Pindar refers to courtesans and prostitutes in Corinth as "the servants of Peitho", however, he does not elaborate on whether there was any cults associated with Peitho in the city nor whether courtesans had a particular reverence for the goddess. This passage has stirred debate among scholars one whether sacred prostitution was practiced in Greece. Peitho was commonly shown wearing jewelry, fixing her clothing, holding jars of perfume, or looking into mirrors, traits that may be associated with hetairai.
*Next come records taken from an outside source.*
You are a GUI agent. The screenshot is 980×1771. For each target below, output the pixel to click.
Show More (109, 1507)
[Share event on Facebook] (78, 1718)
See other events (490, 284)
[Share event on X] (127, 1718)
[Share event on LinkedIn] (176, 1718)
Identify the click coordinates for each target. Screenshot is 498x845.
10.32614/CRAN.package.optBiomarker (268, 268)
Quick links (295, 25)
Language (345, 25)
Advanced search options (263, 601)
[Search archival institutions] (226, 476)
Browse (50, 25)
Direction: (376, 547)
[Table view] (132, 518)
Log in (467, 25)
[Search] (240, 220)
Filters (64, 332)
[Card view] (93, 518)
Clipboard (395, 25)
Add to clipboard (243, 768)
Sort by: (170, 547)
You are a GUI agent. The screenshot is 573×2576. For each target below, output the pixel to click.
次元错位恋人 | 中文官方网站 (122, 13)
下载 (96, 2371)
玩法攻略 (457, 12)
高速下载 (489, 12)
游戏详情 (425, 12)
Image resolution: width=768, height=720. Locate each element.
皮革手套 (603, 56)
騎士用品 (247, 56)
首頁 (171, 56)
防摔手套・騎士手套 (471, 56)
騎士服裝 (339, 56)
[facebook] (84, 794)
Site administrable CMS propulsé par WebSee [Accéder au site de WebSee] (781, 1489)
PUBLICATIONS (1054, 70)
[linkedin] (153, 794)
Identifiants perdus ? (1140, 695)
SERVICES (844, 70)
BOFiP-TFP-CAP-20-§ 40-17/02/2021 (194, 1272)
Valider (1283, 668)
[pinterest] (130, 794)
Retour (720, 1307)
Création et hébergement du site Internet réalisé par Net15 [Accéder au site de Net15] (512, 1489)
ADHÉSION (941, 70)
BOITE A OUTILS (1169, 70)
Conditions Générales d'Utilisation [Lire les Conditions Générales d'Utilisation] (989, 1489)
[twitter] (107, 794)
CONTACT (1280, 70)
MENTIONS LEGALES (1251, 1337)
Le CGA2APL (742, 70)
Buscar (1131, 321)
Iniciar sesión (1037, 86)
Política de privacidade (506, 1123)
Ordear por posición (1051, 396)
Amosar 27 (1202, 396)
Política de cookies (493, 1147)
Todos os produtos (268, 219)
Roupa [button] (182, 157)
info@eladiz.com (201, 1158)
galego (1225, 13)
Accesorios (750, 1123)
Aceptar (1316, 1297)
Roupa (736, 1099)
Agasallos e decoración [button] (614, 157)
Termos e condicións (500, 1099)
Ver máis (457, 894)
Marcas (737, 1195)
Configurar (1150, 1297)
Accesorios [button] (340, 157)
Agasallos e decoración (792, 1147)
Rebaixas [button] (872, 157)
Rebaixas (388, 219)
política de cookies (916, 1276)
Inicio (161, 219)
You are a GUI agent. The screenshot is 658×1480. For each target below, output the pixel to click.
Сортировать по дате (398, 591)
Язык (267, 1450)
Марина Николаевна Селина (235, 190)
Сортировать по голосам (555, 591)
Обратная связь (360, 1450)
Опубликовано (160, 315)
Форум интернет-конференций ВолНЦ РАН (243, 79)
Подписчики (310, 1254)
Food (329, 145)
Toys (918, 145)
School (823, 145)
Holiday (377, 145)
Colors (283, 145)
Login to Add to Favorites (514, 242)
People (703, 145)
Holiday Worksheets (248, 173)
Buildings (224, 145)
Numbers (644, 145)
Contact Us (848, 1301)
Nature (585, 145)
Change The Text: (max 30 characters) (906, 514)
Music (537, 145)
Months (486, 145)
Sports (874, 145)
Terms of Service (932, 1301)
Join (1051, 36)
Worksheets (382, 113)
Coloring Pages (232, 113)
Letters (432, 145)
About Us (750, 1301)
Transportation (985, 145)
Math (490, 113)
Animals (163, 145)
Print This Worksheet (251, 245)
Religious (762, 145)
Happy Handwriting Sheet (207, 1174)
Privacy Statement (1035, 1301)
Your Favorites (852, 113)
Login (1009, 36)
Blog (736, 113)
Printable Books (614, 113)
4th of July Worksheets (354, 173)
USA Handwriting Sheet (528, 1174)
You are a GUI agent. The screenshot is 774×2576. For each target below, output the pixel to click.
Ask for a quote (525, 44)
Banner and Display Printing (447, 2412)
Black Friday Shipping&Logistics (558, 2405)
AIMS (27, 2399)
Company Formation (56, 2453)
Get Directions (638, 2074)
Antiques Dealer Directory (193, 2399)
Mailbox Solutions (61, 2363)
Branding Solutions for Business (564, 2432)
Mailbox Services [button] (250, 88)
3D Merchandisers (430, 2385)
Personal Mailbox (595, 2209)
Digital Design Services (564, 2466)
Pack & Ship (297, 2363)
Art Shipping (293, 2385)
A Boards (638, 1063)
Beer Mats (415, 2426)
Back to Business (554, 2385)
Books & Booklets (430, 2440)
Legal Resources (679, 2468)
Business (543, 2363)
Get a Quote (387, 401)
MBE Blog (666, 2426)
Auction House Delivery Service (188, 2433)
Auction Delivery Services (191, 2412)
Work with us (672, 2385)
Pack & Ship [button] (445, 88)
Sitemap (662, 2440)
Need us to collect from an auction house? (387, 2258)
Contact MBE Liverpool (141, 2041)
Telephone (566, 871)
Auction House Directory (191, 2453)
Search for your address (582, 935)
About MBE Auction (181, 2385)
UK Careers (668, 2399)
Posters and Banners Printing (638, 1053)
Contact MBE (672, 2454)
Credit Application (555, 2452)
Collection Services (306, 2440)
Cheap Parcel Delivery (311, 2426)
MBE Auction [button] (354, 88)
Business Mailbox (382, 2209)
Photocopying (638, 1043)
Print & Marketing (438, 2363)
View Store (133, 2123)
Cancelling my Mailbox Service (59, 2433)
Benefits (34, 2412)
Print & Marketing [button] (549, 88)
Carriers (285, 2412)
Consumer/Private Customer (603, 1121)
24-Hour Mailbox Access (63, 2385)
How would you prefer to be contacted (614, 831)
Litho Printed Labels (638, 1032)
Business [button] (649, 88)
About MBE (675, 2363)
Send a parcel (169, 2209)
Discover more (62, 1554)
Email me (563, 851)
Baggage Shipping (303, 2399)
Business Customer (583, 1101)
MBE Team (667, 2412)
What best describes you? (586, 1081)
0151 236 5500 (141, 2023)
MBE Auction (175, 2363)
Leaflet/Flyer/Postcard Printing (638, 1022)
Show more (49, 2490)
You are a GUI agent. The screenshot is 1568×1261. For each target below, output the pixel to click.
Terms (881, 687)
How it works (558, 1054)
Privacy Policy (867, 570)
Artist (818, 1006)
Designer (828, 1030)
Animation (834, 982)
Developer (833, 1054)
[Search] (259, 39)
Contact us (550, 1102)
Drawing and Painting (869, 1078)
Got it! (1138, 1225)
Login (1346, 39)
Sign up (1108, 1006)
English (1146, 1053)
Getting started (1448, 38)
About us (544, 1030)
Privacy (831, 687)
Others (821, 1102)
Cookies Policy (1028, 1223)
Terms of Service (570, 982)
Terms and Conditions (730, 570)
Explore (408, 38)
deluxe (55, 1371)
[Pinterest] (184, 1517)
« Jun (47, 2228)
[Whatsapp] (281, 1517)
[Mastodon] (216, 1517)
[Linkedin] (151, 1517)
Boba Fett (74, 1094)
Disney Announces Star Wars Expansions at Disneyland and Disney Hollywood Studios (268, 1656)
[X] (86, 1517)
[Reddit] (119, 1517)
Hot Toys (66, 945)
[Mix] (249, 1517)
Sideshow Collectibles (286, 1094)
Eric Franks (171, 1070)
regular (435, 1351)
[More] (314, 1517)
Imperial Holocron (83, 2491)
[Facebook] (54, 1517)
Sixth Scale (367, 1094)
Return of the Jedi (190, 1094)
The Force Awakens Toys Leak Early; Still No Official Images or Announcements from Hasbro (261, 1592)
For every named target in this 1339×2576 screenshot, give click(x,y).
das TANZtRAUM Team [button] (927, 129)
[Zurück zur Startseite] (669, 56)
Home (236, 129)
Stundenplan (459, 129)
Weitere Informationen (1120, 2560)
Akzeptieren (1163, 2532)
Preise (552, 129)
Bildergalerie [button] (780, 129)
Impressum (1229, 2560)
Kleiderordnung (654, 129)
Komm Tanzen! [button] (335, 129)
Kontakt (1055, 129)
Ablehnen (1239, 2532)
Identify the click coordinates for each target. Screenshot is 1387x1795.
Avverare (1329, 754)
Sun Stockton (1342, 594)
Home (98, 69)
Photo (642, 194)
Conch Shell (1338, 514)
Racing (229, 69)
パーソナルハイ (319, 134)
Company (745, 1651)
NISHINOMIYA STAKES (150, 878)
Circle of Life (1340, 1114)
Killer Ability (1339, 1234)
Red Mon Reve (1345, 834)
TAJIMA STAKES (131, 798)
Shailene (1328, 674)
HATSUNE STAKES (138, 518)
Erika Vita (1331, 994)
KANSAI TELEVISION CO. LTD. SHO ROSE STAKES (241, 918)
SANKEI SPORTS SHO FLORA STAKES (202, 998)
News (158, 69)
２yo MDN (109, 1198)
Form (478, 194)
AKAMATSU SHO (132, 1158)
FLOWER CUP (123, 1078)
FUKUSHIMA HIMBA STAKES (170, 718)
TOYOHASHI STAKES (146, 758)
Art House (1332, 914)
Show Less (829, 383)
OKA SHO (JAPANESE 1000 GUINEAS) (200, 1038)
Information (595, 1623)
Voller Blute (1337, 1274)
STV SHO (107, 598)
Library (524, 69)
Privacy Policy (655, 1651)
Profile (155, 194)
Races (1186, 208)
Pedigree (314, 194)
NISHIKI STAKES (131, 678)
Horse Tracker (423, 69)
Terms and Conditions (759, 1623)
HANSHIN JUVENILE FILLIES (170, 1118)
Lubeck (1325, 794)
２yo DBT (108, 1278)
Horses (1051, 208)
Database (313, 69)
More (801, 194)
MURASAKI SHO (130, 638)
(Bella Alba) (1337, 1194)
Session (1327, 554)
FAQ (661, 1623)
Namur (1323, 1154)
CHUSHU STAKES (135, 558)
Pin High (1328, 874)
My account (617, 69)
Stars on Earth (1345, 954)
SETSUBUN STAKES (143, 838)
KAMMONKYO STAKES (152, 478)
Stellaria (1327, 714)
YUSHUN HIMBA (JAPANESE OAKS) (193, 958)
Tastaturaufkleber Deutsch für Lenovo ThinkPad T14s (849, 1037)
In Sicyon, Peitho had a cult and a temple, which was connected to the cults of Artemis and Apollo. According to a local cult practice recorded by Pausanias, during the festival of Apollo, seven boys and girls take the statues of Artemis and Apollo to the Sythas River and take them to the sanctuary of Peitho, after which they are returned to the Temple of Apollo. The aetiological myth for this practice was that the citizens of Sicyon refused to purify the twin gods after the slaying of Python, and as a result a plague was sent to the city. Seven boys and girls went to the river to convince the gods to return, they were successful, indicating that even the gods are susceptible to the power of persuasion, and the sanctuary to Peitho was established at this spot. There was no cult image to Peitho by the Roman Imperial Period, however, this does not mean that one never existed.

According to Pausanias, in addition to the cults and sanctuaries dedicated to Peitho at Athens and Argos, there was an image decorating the throne at the Temple of Zeus at Olympia where Aphrodite, rising from the sea is greeted by Eros and crowned by Peitho. In Megara, statues of Peitho and Paregoros (personification of soothing words) stood in the Temple of Aphrodite Praxis (of intercourse). There is also evidence that Peitho had cults in Paros, Thasos, and Lesbos.